▶ Required action: Copy only what lies from the line containing "You are a computer-use agent." through the line containing "Given: Click the" in the entries below, keeping both end lines exact and dropping every picture.

▶ Data under study:
□ □ □ □
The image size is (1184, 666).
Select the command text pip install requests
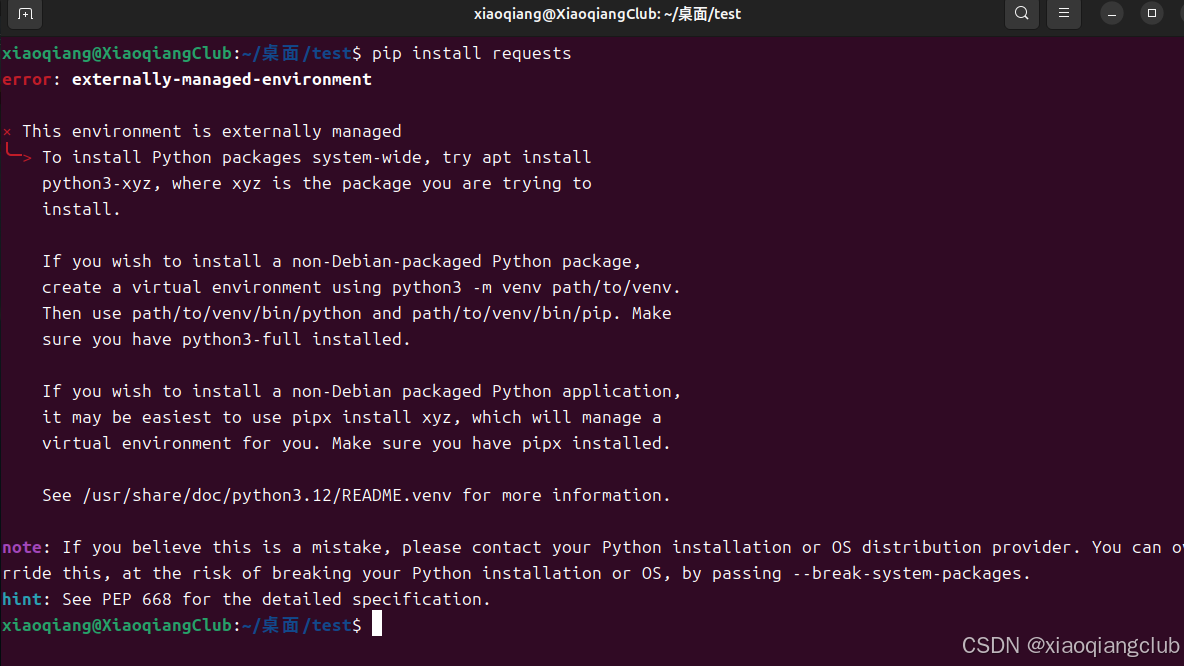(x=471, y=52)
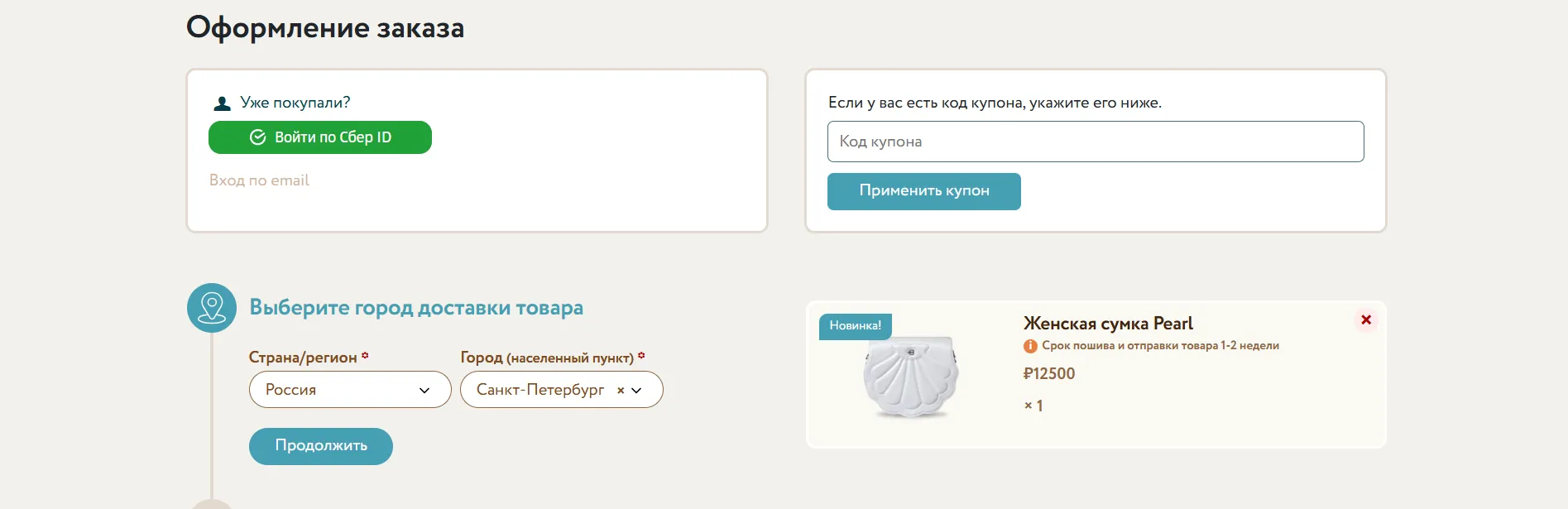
□ □ □ □
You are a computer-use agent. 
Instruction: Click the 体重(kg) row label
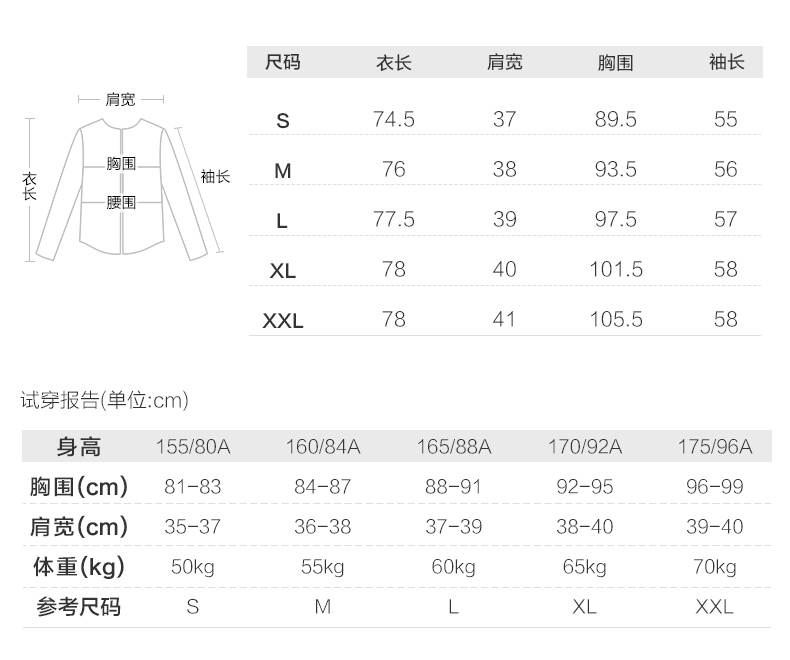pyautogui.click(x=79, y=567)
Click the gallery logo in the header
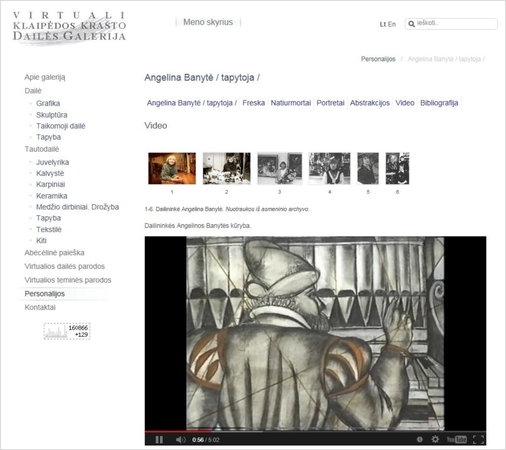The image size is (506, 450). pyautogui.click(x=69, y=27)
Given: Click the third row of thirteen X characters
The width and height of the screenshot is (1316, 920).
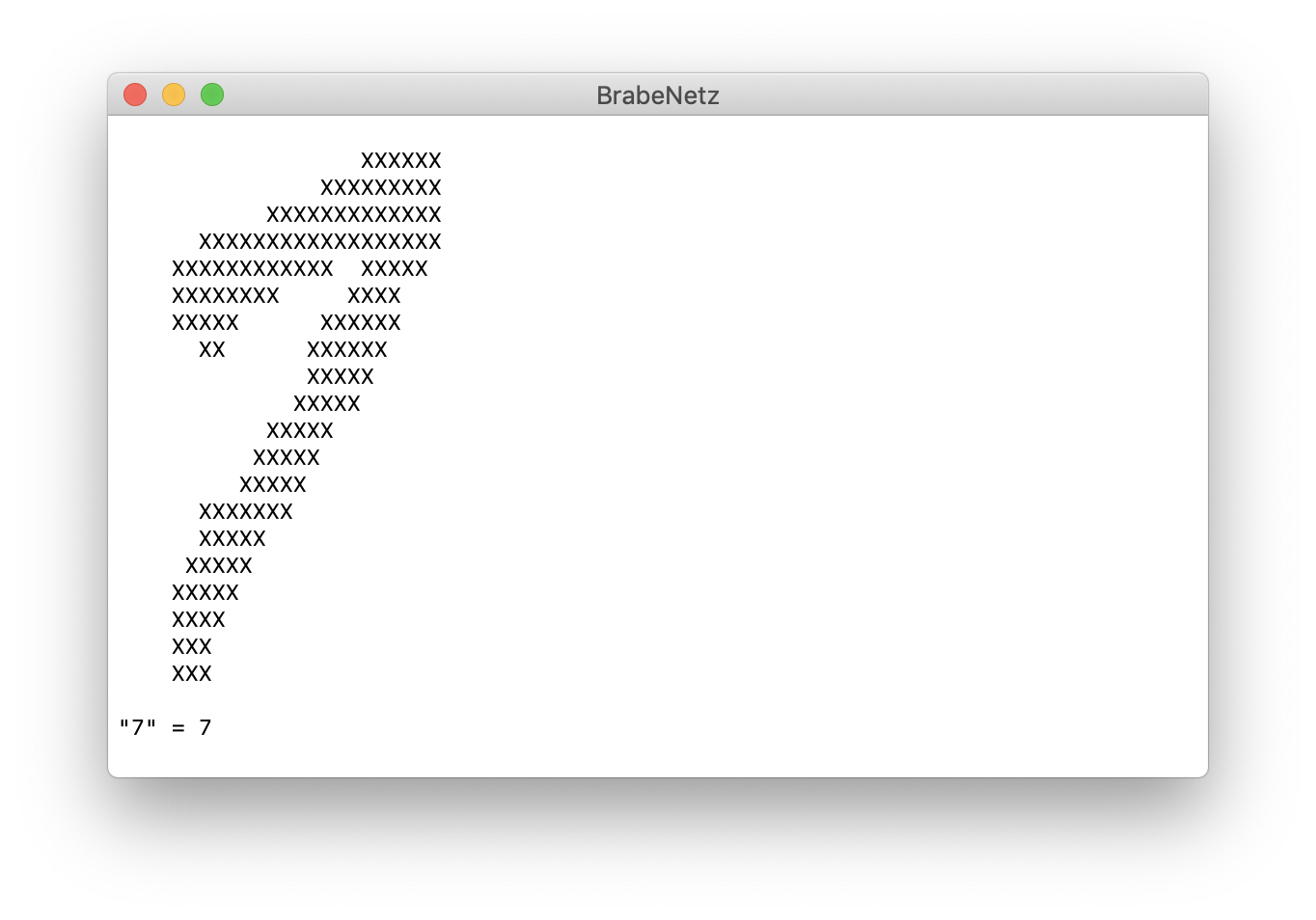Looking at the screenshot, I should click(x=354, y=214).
□ □ □ □
▶ Answer to the exercise:
You are a computer-use agent. 
Instruction: Click the 体重(kg) row label
pyautogui.click(x=79, y=567)
Click the gallery logo in the header
The image size is (506, 450). pyautogui.click(x=69, y=27)
Given: Click the third row of thirteen X characters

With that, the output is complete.